_Excerpted text_:
(begin)
There is perhaps no higher attribute of the poet, than
his power of imparting beauty. There is perhaps no better test of
a poet's greatness, than that of his power of developing a sense and
love of beauty in the souls of his readers. Now, as one of the
loftiest objects for workingmen to read poetry is, that they may get
beauty into their souls, and thence into their daily lives, and as
Tennyson's poetry is a very world of purifying and ennobling beauty,
they ought by all means to become acquainted with it. Yet of all
our living poets of eminence, Tennyson is least known among them.
There are thousands who have heard or read his "May
Queen,"—who, if they have known the name of its author,—have had no
further knowledge of his works: and thousands have never heard of him.
(end)
_Written problem A_:
In the passage about Tennyson, start at the words that contain "There are thousands" and end after "heard of him.". Copy that stretch word for word.
_Written problem B_:
According to the passage about Tennyson, why should workingmen get to know his poetry?

_Given data_:
(begin)
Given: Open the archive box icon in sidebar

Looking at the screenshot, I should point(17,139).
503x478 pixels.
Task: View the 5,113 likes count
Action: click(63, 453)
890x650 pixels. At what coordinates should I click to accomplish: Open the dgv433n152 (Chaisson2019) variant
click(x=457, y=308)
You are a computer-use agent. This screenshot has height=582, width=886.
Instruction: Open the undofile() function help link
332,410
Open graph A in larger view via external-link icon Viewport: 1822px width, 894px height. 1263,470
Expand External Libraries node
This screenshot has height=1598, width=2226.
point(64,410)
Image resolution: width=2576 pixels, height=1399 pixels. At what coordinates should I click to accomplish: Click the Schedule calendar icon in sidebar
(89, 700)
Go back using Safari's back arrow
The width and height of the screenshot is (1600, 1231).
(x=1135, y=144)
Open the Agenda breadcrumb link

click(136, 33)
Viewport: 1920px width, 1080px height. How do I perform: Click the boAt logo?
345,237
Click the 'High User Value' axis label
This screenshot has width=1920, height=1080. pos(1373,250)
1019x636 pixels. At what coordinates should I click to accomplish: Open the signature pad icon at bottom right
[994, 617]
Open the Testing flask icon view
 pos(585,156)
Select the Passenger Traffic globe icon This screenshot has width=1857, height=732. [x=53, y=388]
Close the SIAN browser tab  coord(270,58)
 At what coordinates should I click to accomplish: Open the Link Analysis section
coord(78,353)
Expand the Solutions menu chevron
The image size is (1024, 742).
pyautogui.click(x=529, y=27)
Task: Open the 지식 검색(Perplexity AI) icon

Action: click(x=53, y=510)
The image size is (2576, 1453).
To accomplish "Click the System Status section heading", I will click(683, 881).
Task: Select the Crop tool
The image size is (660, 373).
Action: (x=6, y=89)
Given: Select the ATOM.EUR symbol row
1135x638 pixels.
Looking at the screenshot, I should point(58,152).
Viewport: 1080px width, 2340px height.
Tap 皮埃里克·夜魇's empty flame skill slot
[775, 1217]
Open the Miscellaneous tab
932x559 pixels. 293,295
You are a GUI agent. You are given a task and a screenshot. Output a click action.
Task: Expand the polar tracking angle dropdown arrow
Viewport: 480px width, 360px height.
(end)
_Correct result A_:
There are thousands who have heard or read his "May
Queen,"—who, if they have known the name of its author,—have had no
further knowledge of his works: and thousands have never heard of him.

_Correct result B_:
One of the highest reasons for workingmen to read poetry is to get beauty into their souls and from there into their daily lives. Tennyson's poetry is full of purifying and ennobling beauty, so they ought to become acquainted with it.